6) Other Corp. or businesses should be outraged at the possible theft of their materials.
7) DO TO OTHERS AS YOU WOULD HAVE DONE TO YOU! How are we gonna play this out guys?

By: Tarragon

Tarragon — Thu, 03 Jan 2008 01:10:36 +0000

The key factor here is the transfer of information to a server which has been designed to look local.
The use of the 027.net domain is dubious at the best of times.

By: Marc

Marc — Wed, 02 Jan 2008 17:07:38 +0000

John. i just want to say thank you for taking the time to try to get us answers. that is definitely more than you needed to do, especially considering that your specific application isn't one of the ones that has this activity going on. [Thanks for the words of support, Marc; glad to help when I can. --J.] try not to let all of the stupid comments on here upset you. they shouldn't have been directed AT you anyway. [That's cool; I don't take it personally. --J.]

By: Tobias Hoellrich

Tobias Hoellrich — Wed, 02 Jan 2008 14:22:27 +0000

@Phillip: I did not try every CS3 application, in fact I only have Fireworks/Photoshop CS3 installed on my Windows XP system.
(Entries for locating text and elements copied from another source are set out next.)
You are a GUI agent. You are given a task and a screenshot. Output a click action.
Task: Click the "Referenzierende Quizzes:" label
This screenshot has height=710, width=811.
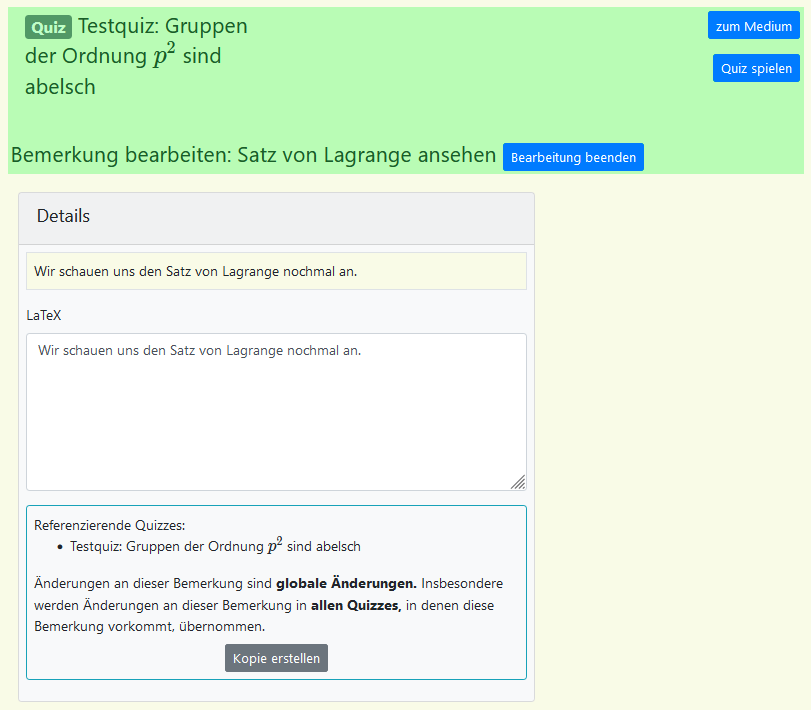(x=110, y=525)
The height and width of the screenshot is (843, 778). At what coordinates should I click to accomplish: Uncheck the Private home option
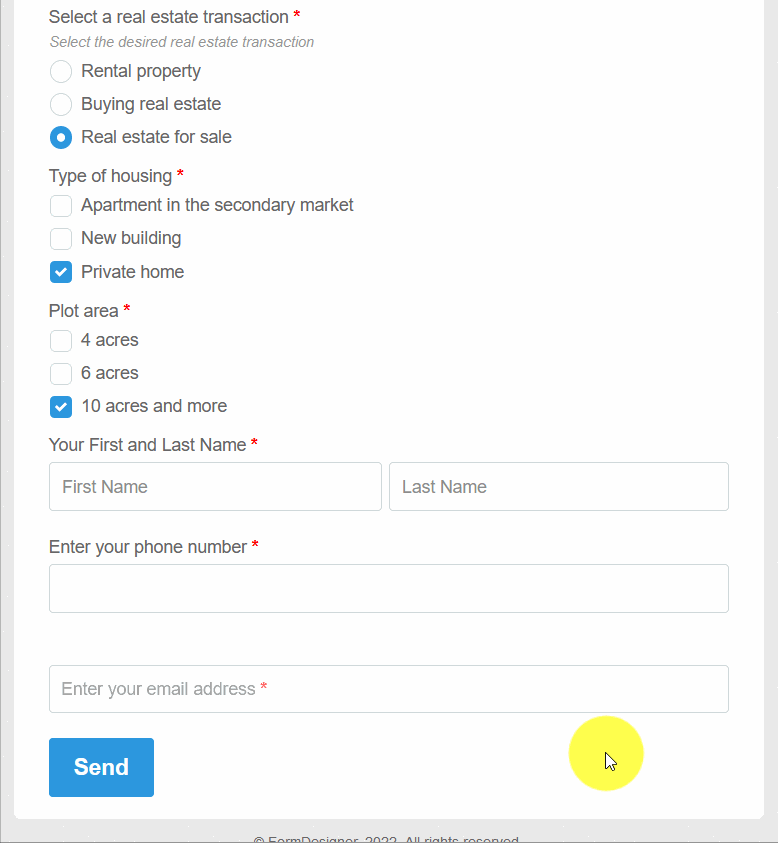pos(61,272)
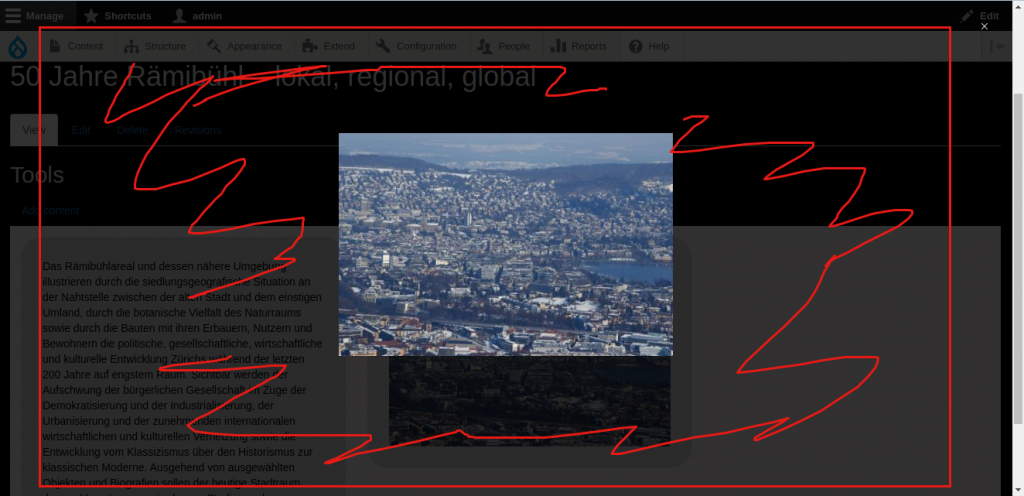Go to the Appearance section

pyautogui.click(x=244, y=47)
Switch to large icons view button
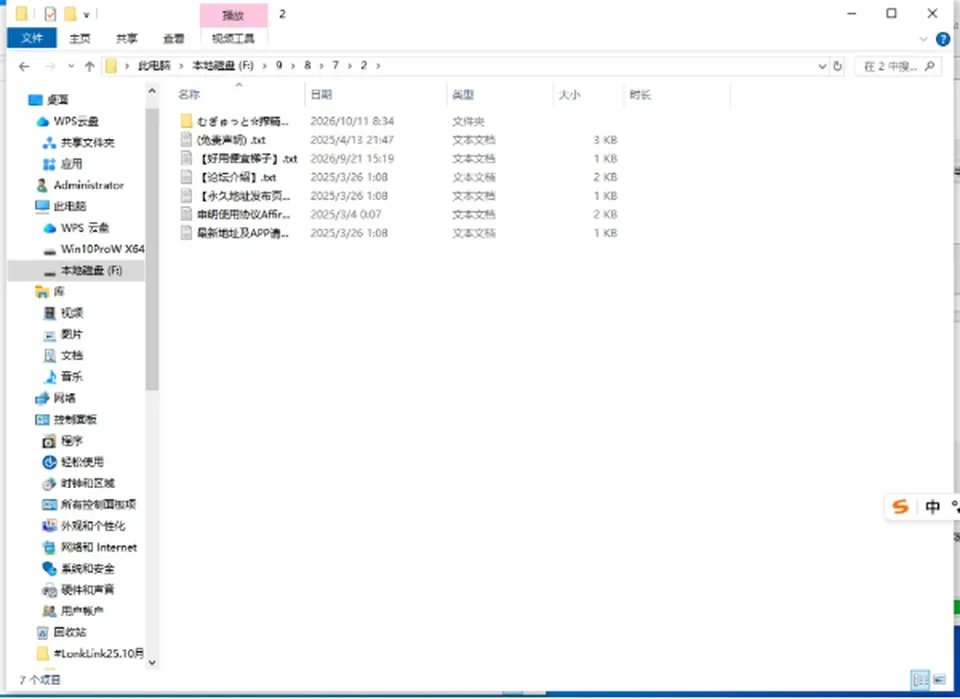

I can clearly see that FW CS3 uses IE’s browsing facilities when making web connections. I deleted the *.2o7.net cookies from IE and Fireworks stopped sending cookies when starting up. That confirms the connection between IE and Fireworks for those applications. Things may be different for other OS/CS3-application combos, but I can’t confirm that at the moment. It is possible that Flash CS3 uses the embedded version of the Opera-browser (like Adobe Bridge) to conduct “web business”. I’m sorry that I can’t be more precise with this issue.